Records excerpted from a collection:
◆ ◆ ◆
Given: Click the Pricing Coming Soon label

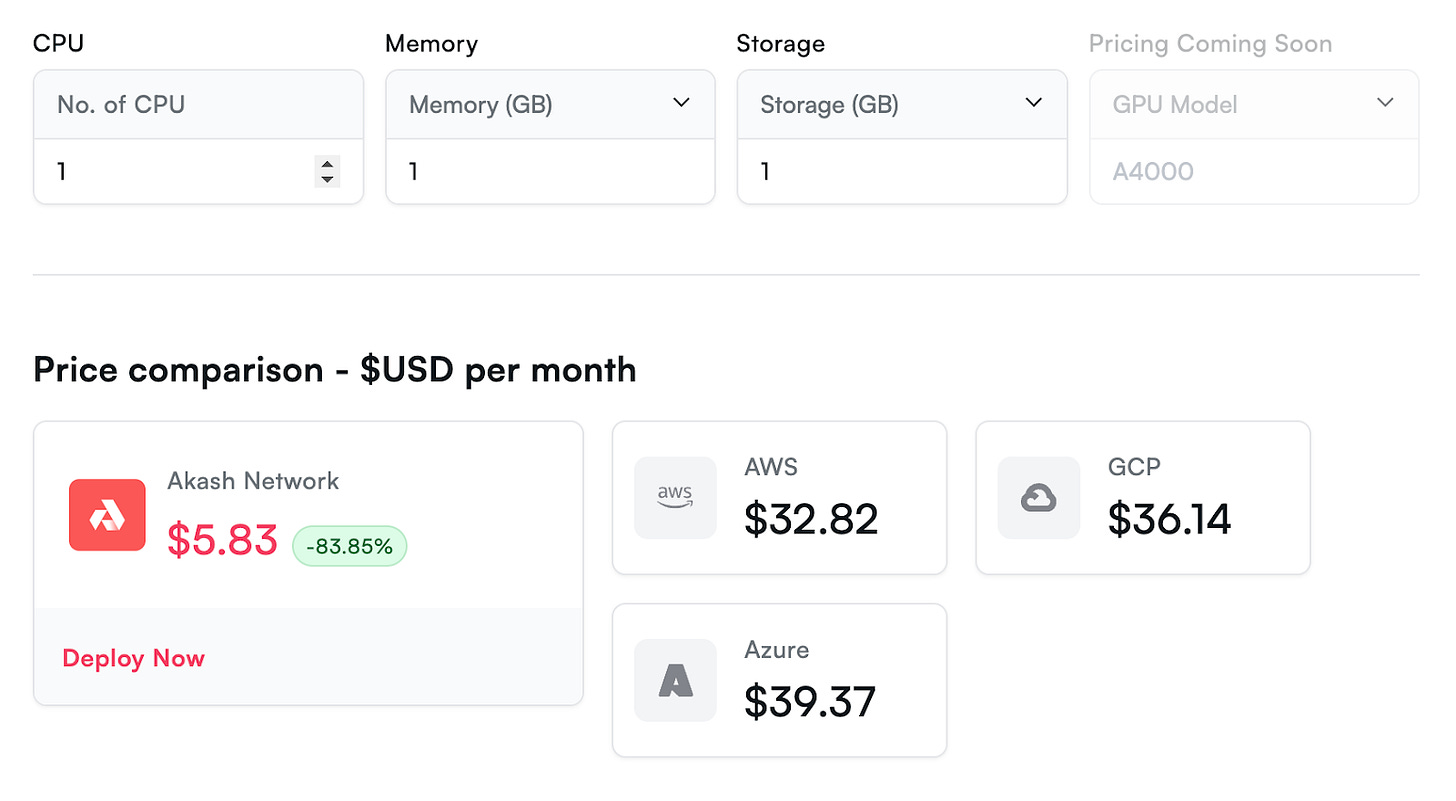Looking at the screenshot, I should click(x=1210, y=44).
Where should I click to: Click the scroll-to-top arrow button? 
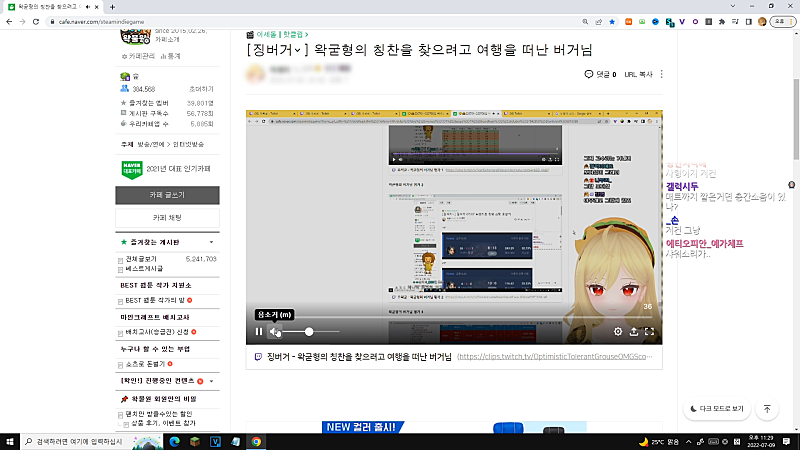767,409
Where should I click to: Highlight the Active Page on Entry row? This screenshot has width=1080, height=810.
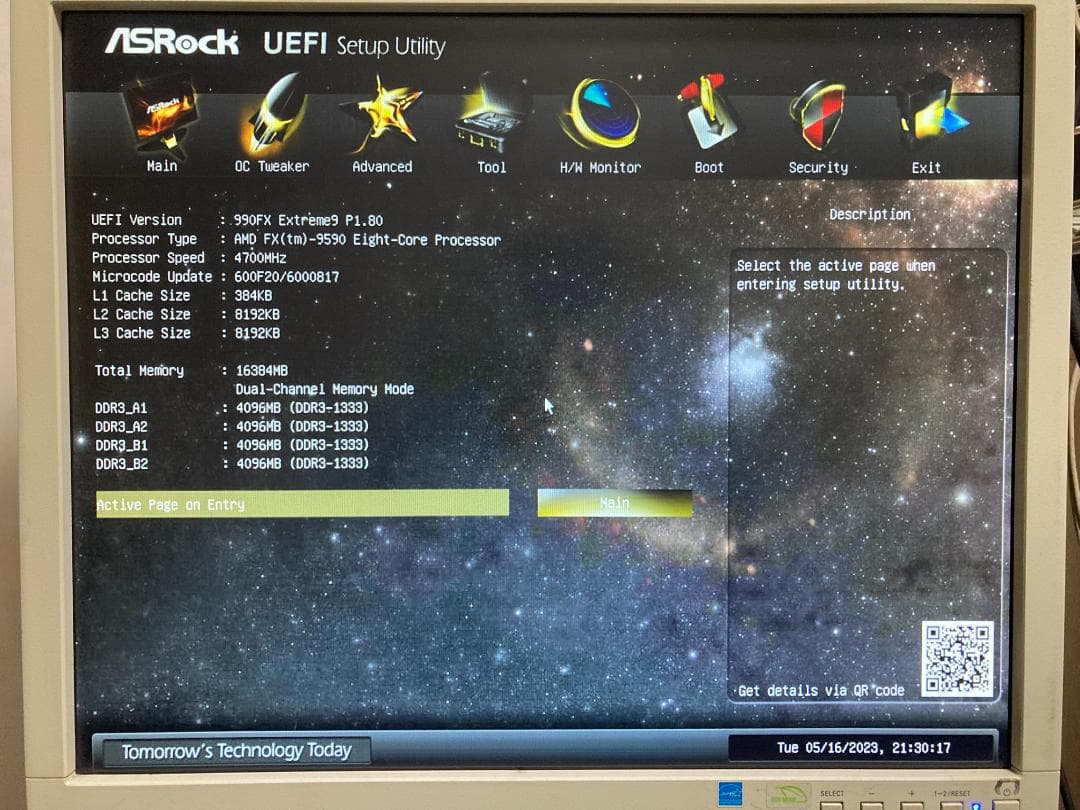[x=300, y=504]
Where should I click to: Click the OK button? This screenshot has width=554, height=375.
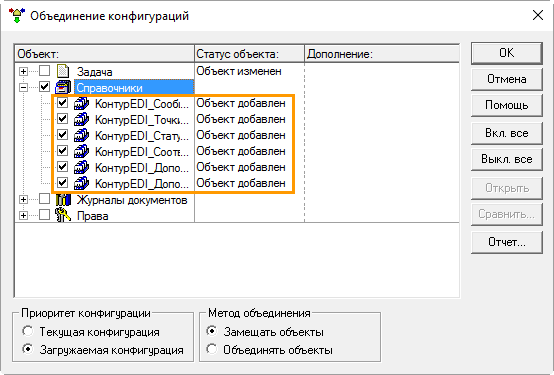507,53
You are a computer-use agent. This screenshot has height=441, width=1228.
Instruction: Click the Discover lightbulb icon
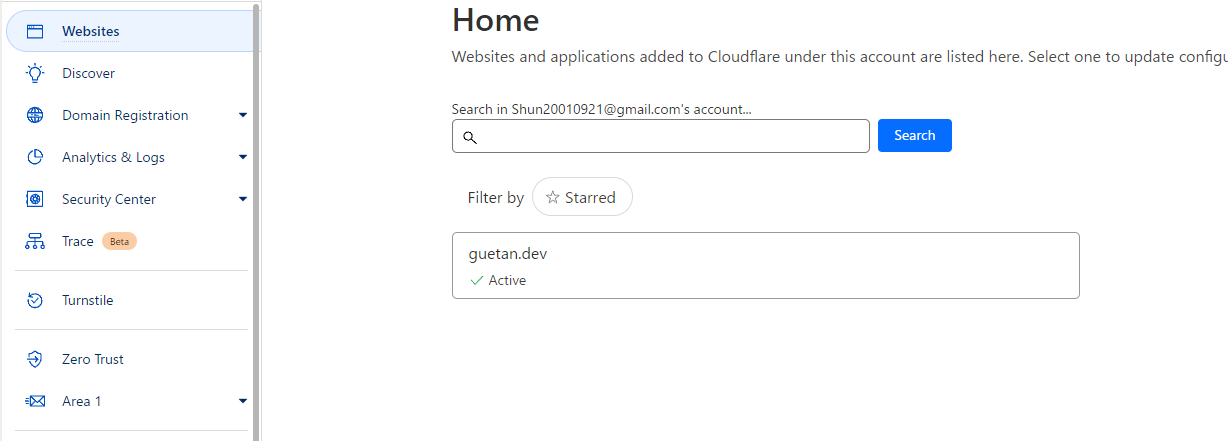pos(35,73)
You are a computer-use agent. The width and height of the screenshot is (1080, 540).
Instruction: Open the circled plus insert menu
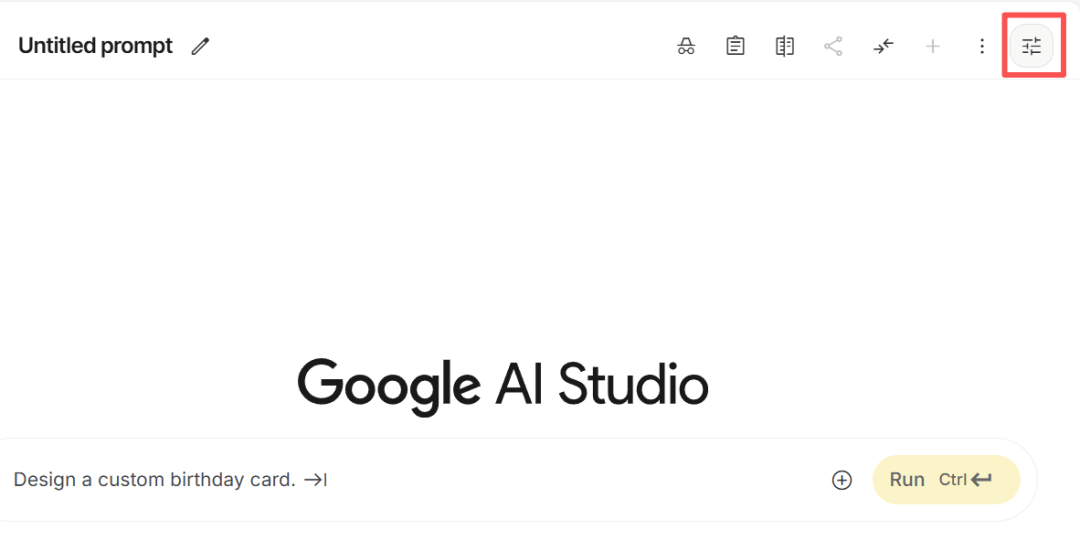coord(842,480)
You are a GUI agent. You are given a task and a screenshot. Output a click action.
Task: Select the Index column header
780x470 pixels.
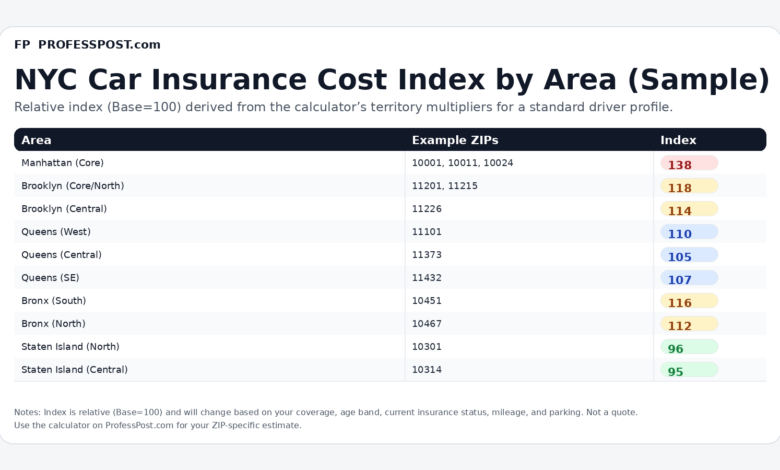pos(678,140)
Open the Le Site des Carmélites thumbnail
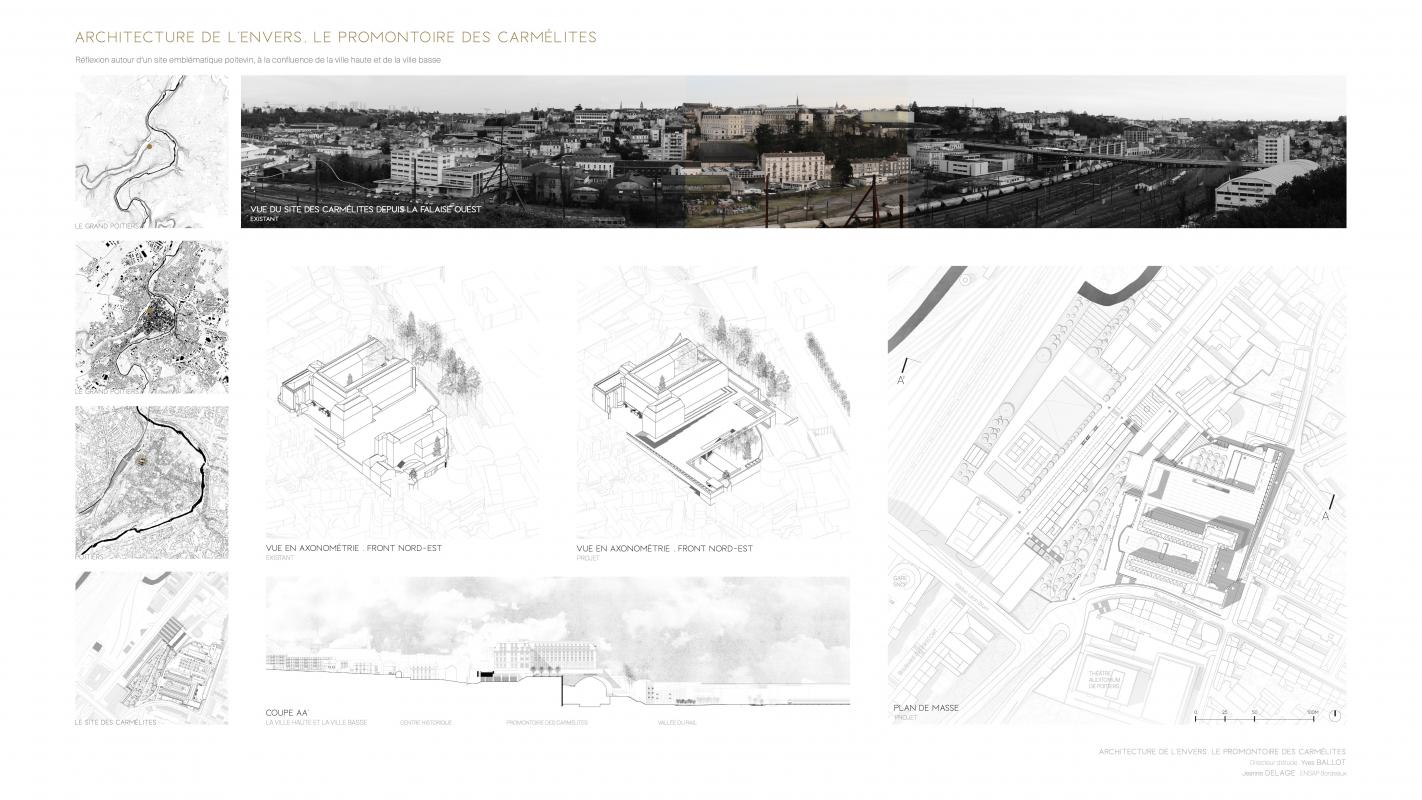Screen dimensions: 1422x800 (151, 647)
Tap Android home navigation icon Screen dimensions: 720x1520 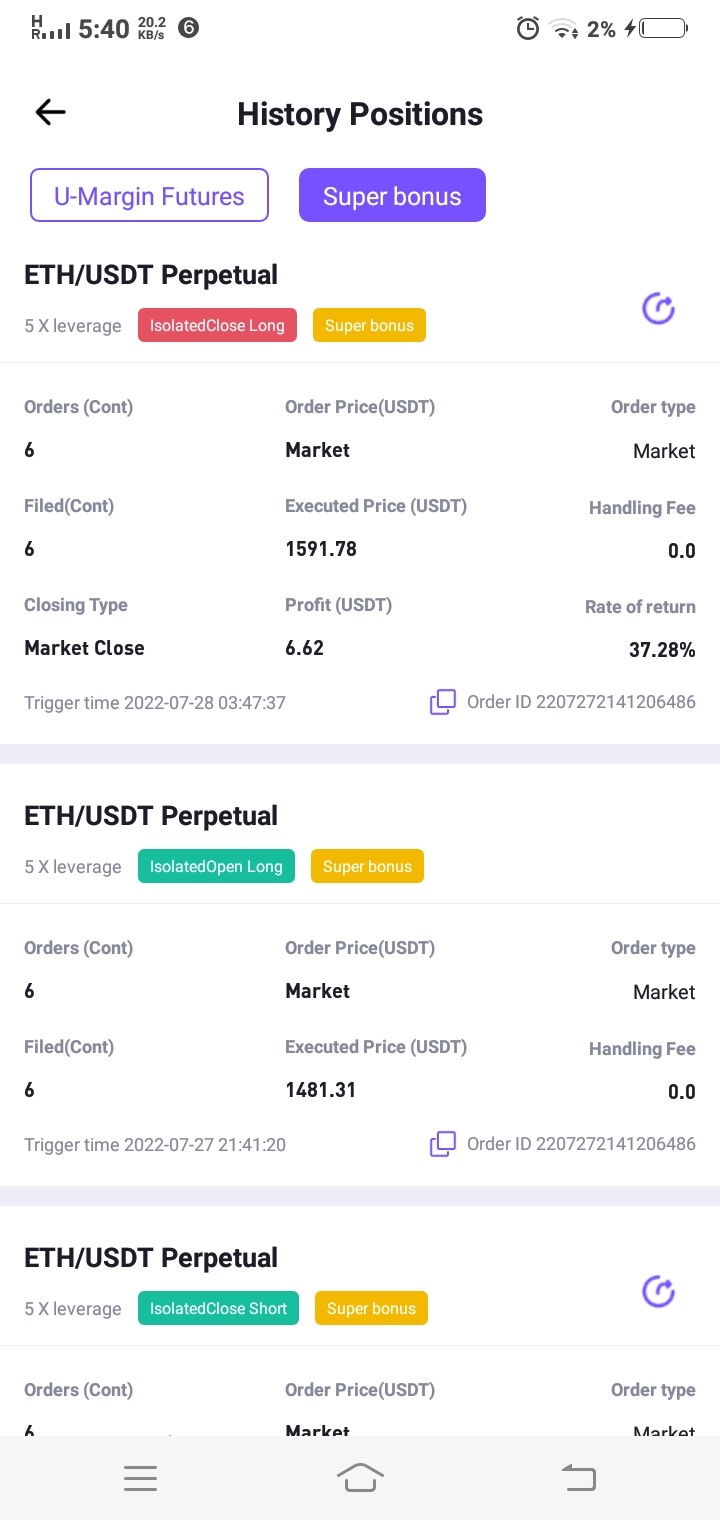[x=360, y=1478]
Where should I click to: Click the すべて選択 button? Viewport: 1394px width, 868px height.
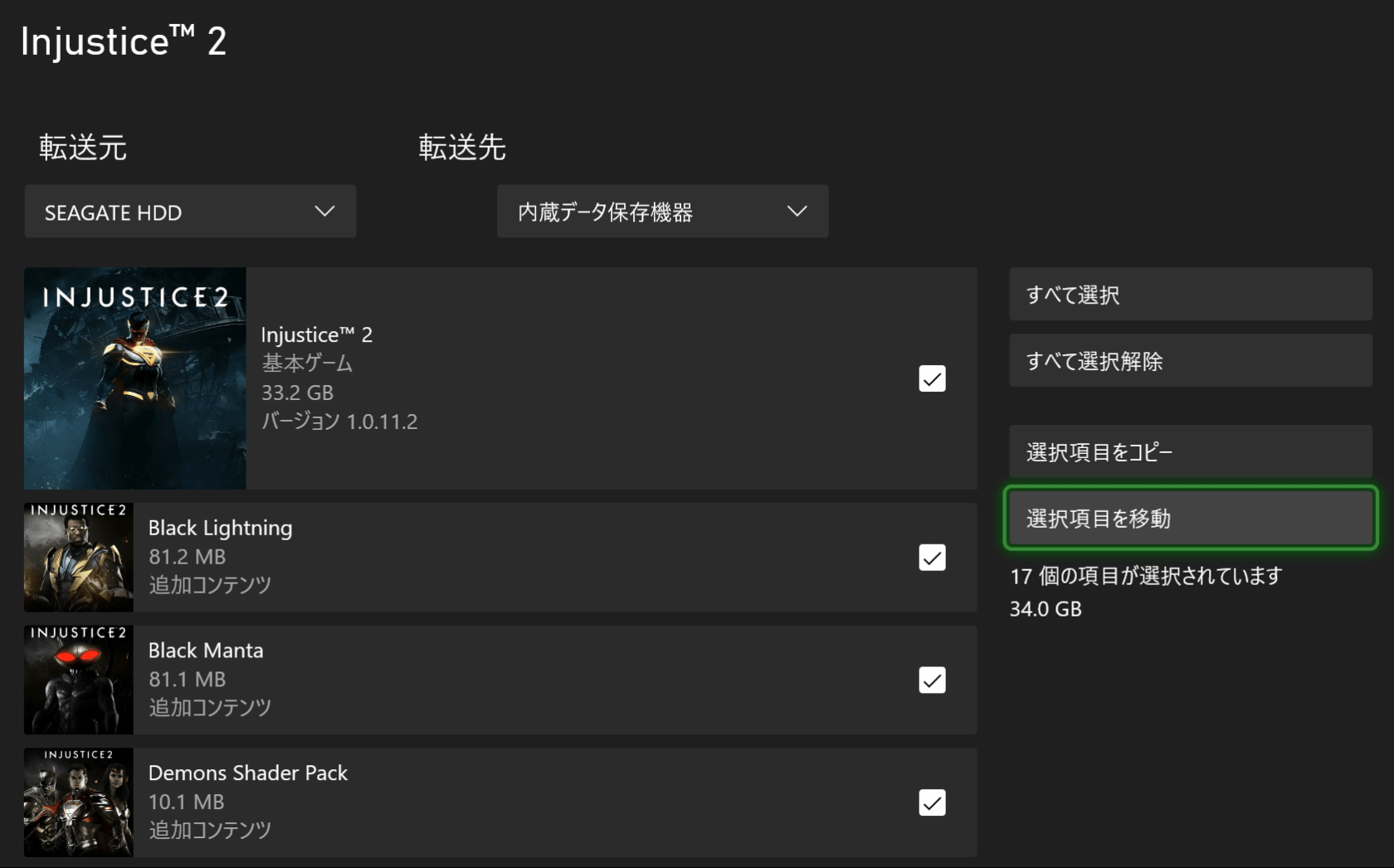tap(1191, 294)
◆ ◆ ◆
ACTIVITY:
Repeat, without pictures, exactly the lines of the data above from the one containing "Where should I click to: Click the OK" through the one containing "You are a GUI", including both and adding nothing.

RESPONSE TO THE TASK:
Where should I click to: Click the OK button? This screenshot has width=554, height=375.
507,53
You are a computer-use agent. This screenshot has height=441, width=1228.
Instruction: Click the Discover lightbulb icon
pos(35,73)
You are a computer-use agent. The width and height of the screenshot is (1080, 540).
Instruction: Open the circled plus insert menu
coord(842,480)
You are a GUI agent. You are given a task and a screenshot. Output a click action.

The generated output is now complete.